EXERCISE DIRECTIONS: Reproduce the data below verbatim, beginning at the line containing "The image size is (1400, 865)." and continuing through the line containing "coord(636,173)", both lines included.

***** PROVIDED DATA

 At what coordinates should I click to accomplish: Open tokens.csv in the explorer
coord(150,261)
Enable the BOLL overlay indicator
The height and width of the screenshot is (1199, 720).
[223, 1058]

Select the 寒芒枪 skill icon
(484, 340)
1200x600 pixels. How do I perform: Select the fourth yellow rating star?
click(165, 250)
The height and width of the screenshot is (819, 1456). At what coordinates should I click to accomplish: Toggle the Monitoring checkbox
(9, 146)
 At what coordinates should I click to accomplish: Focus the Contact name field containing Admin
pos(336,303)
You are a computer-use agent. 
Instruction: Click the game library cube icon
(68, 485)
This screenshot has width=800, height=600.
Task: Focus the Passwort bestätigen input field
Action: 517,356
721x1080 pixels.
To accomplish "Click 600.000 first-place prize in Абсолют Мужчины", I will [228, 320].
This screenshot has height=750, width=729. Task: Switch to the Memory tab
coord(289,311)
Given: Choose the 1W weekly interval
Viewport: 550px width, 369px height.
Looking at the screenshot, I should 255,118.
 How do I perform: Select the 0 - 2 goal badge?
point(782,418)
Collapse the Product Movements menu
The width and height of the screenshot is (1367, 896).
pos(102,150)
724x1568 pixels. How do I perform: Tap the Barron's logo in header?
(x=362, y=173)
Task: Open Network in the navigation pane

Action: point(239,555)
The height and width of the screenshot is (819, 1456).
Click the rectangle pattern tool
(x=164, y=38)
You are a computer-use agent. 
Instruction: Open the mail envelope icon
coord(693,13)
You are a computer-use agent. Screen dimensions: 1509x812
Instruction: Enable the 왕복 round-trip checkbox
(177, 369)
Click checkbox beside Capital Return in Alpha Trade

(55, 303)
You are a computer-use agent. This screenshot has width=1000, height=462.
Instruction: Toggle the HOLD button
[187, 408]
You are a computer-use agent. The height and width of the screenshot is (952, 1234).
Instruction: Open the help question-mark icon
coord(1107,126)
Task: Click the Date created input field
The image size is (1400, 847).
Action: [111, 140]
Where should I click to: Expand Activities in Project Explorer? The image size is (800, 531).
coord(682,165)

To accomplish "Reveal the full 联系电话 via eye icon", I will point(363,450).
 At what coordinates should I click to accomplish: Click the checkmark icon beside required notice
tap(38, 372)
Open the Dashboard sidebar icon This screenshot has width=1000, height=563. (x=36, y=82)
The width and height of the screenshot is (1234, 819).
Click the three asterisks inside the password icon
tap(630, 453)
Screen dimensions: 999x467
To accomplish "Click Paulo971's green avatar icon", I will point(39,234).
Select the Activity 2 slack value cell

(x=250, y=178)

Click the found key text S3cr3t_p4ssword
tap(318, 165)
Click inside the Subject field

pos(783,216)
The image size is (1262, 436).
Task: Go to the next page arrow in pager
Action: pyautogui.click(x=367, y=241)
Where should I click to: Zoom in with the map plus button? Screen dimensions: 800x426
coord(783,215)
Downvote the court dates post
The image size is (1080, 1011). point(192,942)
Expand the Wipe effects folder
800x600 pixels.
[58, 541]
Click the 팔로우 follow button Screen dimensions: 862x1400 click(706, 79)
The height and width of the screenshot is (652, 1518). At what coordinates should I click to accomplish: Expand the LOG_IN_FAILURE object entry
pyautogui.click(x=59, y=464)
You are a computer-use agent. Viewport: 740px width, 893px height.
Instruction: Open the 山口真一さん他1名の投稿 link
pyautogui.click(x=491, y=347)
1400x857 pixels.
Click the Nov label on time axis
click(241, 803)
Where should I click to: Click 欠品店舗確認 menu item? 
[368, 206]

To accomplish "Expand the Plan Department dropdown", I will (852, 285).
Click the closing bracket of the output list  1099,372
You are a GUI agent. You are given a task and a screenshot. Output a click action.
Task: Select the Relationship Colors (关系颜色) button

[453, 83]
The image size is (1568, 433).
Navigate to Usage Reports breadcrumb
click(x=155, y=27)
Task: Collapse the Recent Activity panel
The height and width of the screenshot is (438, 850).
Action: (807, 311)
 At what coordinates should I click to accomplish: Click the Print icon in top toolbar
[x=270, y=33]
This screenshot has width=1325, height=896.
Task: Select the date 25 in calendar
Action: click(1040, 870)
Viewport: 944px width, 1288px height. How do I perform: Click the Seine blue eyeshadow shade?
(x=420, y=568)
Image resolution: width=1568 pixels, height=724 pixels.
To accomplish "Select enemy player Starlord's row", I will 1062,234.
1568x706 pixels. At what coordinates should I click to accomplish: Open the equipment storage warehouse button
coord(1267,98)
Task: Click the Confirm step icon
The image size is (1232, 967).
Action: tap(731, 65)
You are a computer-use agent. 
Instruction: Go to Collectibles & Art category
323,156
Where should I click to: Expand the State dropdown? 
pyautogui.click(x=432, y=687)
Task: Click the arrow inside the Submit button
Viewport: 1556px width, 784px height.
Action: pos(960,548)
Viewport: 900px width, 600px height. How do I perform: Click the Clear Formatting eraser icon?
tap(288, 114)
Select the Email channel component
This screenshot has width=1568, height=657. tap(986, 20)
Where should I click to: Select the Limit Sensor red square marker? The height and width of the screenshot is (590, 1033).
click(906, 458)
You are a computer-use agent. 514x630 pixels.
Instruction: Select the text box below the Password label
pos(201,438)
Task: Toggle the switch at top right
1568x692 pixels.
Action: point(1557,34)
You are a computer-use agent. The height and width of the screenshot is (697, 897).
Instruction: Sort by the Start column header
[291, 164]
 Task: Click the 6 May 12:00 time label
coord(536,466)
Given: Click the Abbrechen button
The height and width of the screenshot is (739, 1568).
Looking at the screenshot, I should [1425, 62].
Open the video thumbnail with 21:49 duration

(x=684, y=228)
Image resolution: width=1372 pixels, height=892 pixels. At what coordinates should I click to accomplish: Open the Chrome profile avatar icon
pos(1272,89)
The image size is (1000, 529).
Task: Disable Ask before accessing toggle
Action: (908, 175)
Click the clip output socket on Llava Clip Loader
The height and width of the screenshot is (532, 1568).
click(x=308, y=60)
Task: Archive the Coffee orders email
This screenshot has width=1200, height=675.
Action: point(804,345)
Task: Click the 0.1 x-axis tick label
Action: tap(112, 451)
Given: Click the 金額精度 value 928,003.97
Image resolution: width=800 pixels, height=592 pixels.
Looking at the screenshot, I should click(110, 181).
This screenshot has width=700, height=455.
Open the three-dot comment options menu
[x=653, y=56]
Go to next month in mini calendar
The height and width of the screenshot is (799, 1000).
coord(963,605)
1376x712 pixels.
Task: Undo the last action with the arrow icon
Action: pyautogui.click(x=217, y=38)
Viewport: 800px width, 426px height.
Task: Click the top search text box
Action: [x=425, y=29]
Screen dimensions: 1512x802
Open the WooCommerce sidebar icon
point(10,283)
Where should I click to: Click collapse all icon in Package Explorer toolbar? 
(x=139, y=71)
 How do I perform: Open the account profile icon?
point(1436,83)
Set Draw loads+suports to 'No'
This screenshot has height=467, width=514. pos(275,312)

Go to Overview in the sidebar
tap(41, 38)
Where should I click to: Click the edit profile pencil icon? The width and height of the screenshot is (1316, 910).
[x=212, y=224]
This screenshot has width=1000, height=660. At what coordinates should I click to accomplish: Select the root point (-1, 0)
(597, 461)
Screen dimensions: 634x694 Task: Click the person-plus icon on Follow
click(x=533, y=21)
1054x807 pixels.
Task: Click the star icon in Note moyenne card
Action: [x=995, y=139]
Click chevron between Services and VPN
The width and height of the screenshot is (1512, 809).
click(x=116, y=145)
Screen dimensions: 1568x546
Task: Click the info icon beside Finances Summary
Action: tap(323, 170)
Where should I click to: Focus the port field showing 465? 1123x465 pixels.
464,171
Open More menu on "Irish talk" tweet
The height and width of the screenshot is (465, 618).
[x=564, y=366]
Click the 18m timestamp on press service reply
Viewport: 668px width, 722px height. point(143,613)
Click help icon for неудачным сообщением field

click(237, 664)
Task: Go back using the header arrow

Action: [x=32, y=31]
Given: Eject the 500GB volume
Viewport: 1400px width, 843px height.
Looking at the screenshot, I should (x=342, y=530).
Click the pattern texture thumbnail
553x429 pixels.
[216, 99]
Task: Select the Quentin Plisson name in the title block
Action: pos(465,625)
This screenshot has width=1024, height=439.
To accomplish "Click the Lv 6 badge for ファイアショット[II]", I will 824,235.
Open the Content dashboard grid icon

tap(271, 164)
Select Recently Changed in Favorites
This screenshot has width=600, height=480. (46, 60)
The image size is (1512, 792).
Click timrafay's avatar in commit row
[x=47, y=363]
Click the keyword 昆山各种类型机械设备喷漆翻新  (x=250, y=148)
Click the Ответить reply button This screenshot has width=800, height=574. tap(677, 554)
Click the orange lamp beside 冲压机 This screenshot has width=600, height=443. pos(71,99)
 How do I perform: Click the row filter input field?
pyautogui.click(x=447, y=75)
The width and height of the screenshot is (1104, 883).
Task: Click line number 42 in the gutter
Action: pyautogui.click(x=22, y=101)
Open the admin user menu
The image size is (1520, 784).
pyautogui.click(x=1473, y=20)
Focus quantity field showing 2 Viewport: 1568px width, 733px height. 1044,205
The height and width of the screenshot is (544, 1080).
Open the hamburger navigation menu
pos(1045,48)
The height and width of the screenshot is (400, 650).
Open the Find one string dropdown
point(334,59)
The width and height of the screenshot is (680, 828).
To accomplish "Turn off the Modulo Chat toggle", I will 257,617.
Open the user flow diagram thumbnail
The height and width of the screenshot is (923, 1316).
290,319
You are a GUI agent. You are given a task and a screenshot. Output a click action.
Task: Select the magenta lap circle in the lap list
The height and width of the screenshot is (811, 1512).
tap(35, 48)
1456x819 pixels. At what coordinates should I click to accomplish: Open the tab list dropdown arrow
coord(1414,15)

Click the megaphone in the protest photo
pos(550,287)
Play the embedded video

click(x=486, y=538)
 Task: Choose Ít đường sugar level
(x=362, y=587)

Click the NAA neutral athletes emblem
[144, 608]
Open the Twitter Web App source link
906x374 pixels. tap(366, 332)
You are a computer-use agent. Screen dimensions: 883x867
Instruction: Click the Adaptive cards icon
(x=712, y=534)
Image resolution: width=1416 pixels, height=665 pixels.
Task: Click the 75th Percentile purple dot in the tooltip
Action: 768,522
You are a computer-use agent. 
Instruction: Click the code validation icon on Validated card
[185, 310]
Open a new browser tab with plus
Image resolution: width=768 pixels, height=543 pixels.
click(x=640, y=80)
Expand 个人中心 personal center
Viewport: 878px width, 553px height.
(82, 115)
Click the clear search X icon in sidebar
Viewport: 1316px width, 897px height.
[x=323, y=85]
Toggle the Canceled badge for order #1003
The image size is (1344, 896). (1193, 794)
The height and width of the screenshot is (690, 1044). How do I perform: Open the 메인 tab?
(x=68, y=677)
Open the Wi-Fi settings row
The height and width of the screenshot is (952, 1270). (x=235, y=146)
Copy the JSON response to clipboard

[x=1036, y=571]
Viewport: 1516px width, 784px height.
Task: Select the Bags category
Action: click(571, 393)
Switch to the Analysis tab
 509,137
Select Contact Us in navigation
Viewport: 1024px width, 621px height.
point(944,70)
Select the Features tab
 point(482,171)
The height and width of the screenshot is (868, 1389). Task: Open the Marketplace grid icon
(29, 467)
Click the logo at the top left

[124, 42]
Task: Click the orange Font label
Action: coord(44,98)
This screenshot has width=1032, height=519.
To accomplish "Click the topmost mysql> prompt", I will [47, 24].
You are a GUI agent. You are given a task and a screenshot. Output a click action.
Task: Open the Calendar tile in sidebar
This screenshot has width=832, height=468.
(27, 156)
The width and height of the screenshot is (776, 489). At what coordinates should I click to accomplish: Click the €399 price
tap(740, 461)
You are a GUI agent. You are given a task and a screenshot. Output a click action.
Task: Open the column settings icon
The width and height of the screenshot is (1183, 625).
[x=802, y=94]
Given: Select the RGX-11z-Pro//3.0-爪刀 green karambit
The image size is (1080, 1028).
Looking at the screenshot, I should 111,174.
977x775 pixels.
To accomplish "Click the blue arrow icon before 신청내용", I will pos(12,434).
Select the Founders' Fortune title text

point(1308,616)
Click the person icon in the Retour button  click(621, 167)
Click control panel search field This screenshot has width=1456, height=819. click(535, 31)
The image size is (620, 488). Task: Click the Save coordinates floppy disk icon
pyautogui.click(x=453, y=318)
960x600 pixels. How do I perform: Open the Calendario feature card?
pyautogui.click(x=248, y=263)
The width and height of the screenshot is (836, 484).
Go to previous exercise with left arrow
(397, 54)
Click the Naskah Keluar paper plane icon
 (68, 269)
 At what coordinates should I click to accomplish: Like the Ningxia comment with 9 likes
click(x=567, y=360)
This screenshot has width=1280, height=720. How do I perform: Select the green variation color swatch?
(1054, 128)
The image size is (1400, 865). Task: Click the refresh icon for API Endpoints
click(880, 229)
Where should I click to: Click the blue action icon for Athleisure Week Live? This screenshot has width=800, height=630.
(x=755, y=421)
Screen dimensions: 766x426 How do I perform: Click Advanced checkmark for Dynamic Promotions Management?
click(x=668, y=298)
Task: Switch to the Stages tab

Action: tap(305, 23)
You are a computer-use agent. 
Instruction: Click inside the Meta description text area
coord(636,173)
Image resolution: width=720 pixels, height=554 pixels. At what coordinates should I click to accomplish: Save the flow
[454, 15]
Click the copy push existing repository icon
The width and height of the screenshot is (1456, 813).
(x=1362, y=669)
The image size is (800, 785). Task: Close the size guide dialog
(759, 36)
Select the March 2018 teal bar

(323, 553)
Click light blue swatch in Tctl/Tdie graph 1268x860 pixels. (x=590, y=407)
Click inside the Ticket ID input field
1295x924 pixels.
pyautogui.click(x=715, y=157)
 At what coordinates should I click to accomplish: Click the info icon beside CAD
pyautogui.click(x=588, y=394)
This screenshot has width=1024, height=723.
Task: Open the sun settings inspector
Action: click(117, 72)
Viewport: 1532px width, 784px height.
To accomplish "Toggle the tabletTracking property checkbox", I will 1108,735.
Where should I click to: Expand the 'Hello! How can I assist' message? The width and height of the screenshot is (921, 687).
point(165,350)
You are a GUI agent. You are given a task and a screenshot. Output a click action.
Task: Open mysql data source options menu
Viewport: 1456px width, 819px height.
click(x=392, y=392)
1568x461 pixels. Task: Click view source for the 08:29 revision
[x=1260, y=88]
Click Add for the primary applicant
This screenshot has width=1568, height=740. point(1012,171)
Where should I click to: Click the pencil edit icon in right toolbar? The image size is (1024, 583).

**********

COMPLETE RESPONSE:
The image size is (1400, 865). Task: Click the refresh icon for API Endpoints
click(880, 229)
Where should I click to: Click the blue action icon for Athleisure Week Live? This screenshot has width=800, height=630.
(x=755, y=421)
Screen dimensions: 766x426 How do I perform: Click Advanced checkmark for Dynamic Promotions Management?
click(x=668, y=298)
Task: Switch to the Stages tab

Action: tap(305, 23)
You are a computer-use agent. 
Instruction: Click inside the Meta description text area
coord(636,173)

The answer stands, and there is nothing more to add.